»»

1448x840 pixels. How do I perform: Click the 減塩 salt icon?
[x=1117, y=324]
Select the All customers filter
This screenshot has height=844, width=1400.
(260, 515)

««

• YOUR INSTRUCTIONS
Return each of the lines above verbatim, keeping their original order and wording without any alteration.

• THE RESULT
1448x840 pixels. How do I perform: Click the 減塩 salt icon?
[x=1117, y=324]
Select the All customers filter
This screenshot has height=844, width=1400.
(260, 515)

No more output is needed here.